I am telling you. If it weren't for the internet, I would have already lost what's left of my mind. (And there ain't much left, let me tall ya.) I have gotten some of the most precious e-mails and comments on my blog. And I appreciate them all more than you know.

This is my social life. I don't go out. I don't have a lot of friends. I don't see the ones I do have very often. I don't see my family often enough. So I get most of my warm fuzzies from all of you. And a lot of encouragement and support that is desperately needed.

I don't hesitate to tell you that I am struggling! Oh my GOSH! The frustration of the administrative part of being chronically ill is enough to drive anyone over the edge. Add chronic illness itself, a 4 1/2 year old the Energizer Bunny couldn't keep up with, and a dog with a cough... Hey, that sounds like the beginning of a bad joke... A sickie, a coughing dog and the Energizer Bunny walk into a bar... Just kidding.

So I'm still waiting to get a referral to get into the neurologist at the place closer to home where I'm going to have pheresis, so I'm going to Ann Arbor Thursday for a treatment so I don't completely crash again before I finally get the arrangements made. I swear. Something so simple and people make it so difficult. Especially people who don't even know what I'm talking about, and yet talk to me like I'M the ignorant one. It's a good think I don't have any energy, because someone I talked to on the phone this morning would have my handprint on her face.

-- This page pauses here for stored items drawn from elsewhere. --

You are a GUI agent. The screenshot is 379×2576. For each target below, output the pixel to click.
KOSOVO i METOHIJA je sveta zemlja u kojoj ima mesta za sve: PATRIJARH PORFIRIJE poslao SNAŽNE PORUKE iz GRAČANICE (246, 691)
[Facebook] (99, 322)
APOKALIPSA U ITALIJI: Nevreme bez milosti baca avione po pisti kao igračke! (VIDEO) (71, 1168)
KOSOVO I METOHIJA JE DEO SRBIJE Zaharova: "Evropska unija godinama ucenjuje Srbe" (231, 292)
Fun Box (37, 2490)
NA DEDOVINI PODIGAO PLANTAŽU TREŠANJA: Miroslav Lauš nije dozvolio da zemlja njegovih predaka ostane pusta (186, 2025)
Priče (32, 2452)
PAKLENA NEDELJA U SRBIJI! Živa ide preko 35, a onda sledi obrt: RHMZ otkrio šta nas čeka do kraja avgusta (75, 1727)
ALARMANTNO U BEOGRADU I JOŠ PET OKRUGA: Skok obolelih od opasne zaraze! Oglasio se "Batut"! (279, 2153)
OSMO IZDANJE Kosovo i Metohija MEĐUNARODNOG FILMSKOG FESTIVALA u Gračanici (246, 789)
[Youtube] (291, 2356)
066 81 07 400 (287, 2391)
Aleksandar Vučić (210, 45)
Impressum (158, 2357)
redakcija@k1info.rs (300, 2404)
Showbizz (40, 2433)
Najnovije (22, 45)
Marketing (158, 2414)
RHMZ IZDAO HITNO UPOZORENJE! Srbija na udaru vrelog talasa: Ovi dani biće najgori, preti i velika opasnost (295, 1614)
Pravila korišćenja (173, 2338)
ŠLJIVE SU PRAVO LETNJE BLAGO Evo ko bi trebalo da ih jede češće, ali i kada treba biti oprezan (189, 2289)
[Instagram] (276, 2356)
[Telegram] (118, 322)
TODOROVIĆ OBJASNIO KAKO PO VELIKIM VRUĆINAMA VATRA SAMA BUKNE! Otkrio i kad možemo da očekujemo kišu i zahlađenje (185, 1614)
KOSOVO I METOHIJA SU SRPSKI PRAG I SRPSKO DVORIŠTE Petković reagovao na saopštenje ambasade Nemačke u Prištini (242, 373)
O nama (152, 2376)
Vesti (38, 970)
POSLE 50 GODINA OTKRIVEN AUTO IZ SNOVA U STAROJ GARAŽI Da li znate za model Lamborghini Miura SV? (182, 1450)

That's it for today....uplifting, I know. : ) Sorry...I'll try harder tomorrow.

Saturday, April 2, 2011

Comfort Cross Giveaway WInners

Well, since there were so few comments on this giveaway, and I already had 2 crosses to award, I decided EVERYONE would get one! So you are all winners. I have the crosses, everyone has been notified, and they will be going out in the mail on Monday or Tuesday. These really are beautiful crosses. They are made from genuine olive wood from Bethlehem. SO cool.

So congratulations, and keep watching your mailbox!